Banks have obvious financial exposure if their app communication is hacked, such that depositor funds are stolen. Facebook’s exposure is less direct, but they have taken many hits for their privacy execution (including a $5 Billion fine) and have pivoted to shore up their information security as much as possible. Without equally compelling requirements or downside financial risk, these telemedicine companies don’t provide nearly the same protections for your most private medical data.
Attacking Data is Hard, Right?
Wrong. These attacks are real and honestly relatively easy using free hacker software. Your username, password and health data are all vulnerable. Using a created profile with no data to actually access, we ran a hack on ourselves. Here’s how our login to a well known pediatrics application looks like to an attacker using this technique:
It’s pretty easy to see the vulnerability!

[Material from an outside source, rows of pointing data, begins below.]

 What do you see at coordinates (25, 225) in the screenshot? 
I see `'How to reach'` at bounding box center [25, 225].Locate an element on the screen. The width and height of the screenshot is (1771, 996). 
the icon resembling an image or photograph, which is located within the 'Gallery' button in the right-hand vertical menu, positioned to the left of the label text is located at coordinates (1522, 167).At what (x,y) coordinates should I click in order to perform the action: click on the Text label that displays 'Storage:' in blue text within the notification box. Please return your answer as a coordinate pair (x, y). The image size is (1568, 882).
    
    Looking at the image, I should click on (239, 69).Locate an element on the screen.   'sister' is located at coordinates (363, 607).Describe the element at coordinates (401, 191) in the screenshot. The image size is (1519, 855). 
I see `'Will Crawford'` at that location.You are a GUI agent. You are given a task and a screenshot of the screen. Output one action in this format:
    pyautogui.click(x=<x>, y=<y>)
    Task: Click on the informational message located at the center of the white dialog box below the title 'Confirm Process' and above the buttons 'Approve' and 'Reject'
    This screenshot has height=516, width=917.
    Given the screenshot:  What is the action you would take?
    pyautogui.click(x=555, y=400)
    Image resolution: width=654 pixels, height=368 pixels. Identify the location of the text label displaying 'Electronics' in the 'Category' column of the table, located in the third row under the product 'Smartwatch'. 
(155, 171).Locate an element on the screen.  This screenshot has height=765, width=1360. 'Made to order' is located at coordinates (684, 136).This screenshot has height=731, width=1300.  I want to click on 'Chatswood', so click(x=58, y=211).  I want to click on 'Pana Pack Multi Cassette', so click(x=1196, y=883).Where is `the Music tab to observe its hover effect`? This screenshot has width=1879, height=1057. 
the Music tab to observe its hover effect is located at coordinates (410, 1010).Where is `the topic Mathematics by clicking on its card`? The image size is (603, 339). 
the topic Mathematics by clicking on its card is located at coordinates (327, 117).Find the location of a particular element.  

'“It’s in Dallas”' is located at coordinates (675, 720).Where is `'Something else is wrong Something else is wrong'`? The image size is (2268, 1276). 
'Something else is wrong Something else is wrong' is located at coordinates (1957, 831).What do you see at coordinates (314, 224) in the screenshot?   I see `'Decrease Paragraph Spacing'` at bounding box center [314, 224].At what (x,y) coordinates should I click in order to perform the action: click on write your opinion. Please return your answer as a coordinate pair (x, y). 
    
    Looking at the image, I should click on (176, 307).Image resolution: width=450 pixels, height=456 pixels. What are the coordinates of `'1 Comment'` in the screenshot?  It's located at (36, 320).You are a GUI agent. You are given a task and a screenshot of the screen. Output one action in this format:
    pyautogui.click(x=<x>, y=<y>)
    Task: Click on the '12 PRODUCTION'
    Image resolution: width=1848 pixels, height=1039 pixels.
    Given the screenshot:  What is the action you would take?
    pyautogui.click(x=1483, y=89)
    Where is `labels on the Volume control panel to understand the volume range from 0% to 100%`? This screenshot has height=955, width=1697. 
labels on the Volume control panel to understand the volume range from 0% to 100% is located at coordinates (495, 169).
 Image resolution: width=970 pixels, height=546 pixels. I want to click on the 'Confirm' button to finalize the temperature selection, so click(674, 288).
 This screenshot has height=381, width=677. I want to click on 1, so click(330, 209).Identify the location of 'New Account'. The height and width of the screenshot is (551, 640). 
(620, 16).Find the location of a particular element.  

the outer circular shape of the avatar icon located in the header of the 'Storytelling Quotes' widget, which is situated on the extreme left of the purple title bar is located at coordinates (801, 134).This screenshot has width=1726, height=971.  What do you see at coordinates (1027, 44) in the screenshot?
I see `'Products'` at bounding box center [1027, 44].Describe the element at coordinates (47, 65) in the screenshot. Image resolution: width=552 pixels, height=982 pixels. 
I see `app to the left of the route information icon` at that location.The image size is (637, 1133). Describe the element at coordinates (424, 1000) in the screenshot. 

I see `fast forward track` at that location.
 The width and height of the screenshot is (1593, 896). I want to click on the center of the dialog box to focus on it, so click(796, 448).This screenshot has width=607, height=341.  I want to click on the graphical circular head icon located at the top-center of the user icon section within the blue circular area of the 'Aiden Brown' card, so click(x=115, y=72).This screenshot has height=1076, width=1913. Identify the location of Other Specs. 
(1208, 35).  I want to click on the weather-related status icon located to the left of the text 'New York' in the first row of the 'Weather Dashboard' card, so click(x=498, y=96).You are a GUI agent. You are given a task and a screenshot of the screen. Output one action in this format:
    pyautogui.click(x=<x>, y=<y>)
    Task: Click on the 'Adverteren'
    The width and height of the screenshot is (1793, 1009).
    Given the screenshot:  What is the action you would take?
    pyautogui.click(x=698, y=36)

The question is not whether it is real, but how dangerous this vulnerability is. The most common objection we receive when pointing out this vulnerability runs something like, “Sure, this attack is theoretically possible, but it’s so difficult that it probably seldom, if ever, happens.” To that I would offer three points:
- All banks in the U.S.A. (plus Apple, Facebook and some others) have done the extra work to address this attack. If the threat isn’t real why did they address it?
- The US Department of Defense does not allow their confidential data to be secured this way. If the threat isn’t real, why are they concerned?
- The most insidious aspect of this attack is that you can’t tell that it is even happening. You can only hope that it isn’t, and no provider can honestly tell you that it isn’t happening regularly. With cybersecurity, hope is not a strategy.
So, there is ample evidence that this attack is real, that it is credible enough that many institutions address it and that there is no way to know when you are being attacked. If a telemedicine platform is not going to invest in better security to protect data – What can you do about it?
A Prescription for Better Security
As a consumer, you can avoid using telemedicine applications or web interfaces with public WIFI and instead use a cellular connection. You can also install a VPN to keep your local connection more secure. While not perfect, these methods stop many attacks.
But more importantly, health care consumers need to advocate for themselves. A health application provider can absolutely solve this problem. But they have to want to solve it. After our research, we contacted dozens of telemedicine and other medical application providers to ask if we could help them solve this problem. Most didn’t respond. Some said, “Thanks. But no thanks.” Consumers need to force the conversation that today’s cybersecurity standards are inadequate and better solutions must be aggressively pursued.
And to each platform owner we ask the following questions about in flight data protection:
- Are you protected against Man in the Middle and other identity based attacks?
- Do you have evidence (e.g. audit logs) that will demonstrate the security of your data in flight?
- Are all means by which your users access private information adequately secured (mobile, web, other)?
- If you aren’t comfortable with your answers above, how will you defend against a HIPAA violation?
We’ve spoken to data privacy regulators around the world about this problem. They also acknowledged the issue and were interested in how to address it. Regulation will eventually catch up and force the industry to change. But we should address these problems now.